HelloBeck

How to use HelloBeck

Introduction

Hello Beck allows you to run open-source Large Language Models (LLMs) locally on your machine. It allows you to download, manage, and chat with various Large Language Models securely without needing an internet connection for the actual processing.

Getting Started

When you first launch Hello Beck, the application will ask you if you would like to download a "recommended LLM", this will be a good general purpose model well suited to your hardware to get started with.

Downloading

A progress bar will appear under the "Available Models" list showing the download status and file size.

Launch Menu Page - Sections

The Hello Beck Launch Menu Page displays a curated list of Large Language Models available for download

Top Panel: Available Models

This displays a curated list of models available for download,

Model Info: Shows the name, quantisation type and the model size in parameters (e.g., 8b, 70b).
Disk Size: Displays how much storage space the model requires (e.g., 4.6 GB, 37.6 GB).
RAM/Hardware: Look for icons like a Red RAM chip or a Disk icon. These indicate high resource requirements. Note: Larger models (like 70B) require significantly more RAM and computing power.
Sorting: You can sort the list using the dropdown on the top right.

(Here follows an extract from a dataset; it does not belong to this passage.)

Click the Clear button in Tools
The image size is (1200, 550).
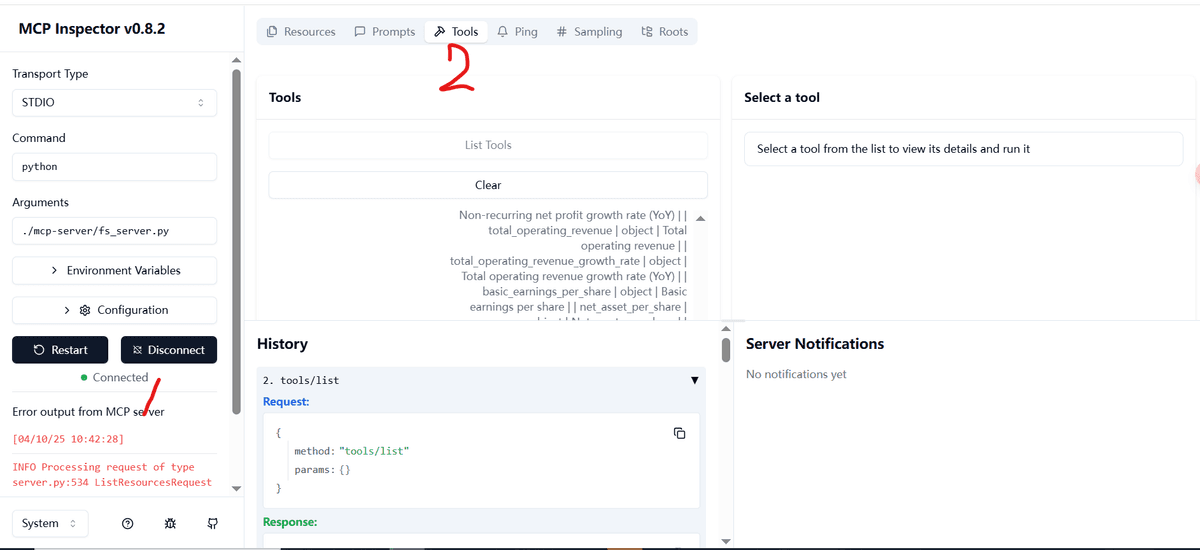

Bottom Left Panel: Options

Configure how the AI behaves before you start a session.

System Prompt: For a standard experience just leave this as something like "You are a helpful assistant," but you can change this to influence the model's responses, from something like "You are a classical poet, you always answer with a poem" or "You are Homer Simpson" to "You are a teacher who always explains things in a manner that a 7 year old can understand". The system prompt can also be used to provide extra information to help the model answer your query (i.e. reference documentation etc), or to give it examples of how to respond.
Context Length: Determines how much memory is allocated for the model's context (this is all the text of the conversation, system prompt and any other information provided). To begin with it's easier to check the Auto box so the app will manage it.
Experimental: Allows you to enable advanced experimental functionality, click here for more information.

Bottom Right Panel: Downloaded Models

This is all the models downloaded to your computer.

Start: Click the Start button next to a model to load it and begin chatting.
Delete: Click the Trash Can icon to remove a model from your disk and free up space.

The Chat Interface

Hello Beck shows you the full prompt and Chain of Thought used with the Large Language Model.

Once you click "Start", you will be taken to the chat interface.

Chatting

Type your question or prompt in the text box at the bottom and press the send button. The model will stream the text back to you.

"Chain of Thought" (CoT)

When using reasoning models (also known as "thinking models"), you will often see output labeled Chain of Thought , before the model replies to your query. This Chain of Thought output shows the model's internal "working out" that it outputs first, to enable it to generate a better final answer. For example, if you ask it to solve a logic puzzle, the CoT section will show the AI testing different hypotheses before the final output appears below.

Metrics

Hello Beck shows the token count and speed for each stage of processing with the Large Language Model.

At the top of the chat window, you will see real-time statistics. These include how many there are, the time taken and the rate of processing for each of the following 3 stages.

In: The processing of the input tokens.
CoT: The Chain of Thought output tokens.
Out: The output of the model's response to the query.

Note that while the speed of processing of the CoT and Out tokens should be the same to within a margin of error, it's still sometimes useful to separate them to compare how many tokens or seconds are spent on CoT relative to the response output.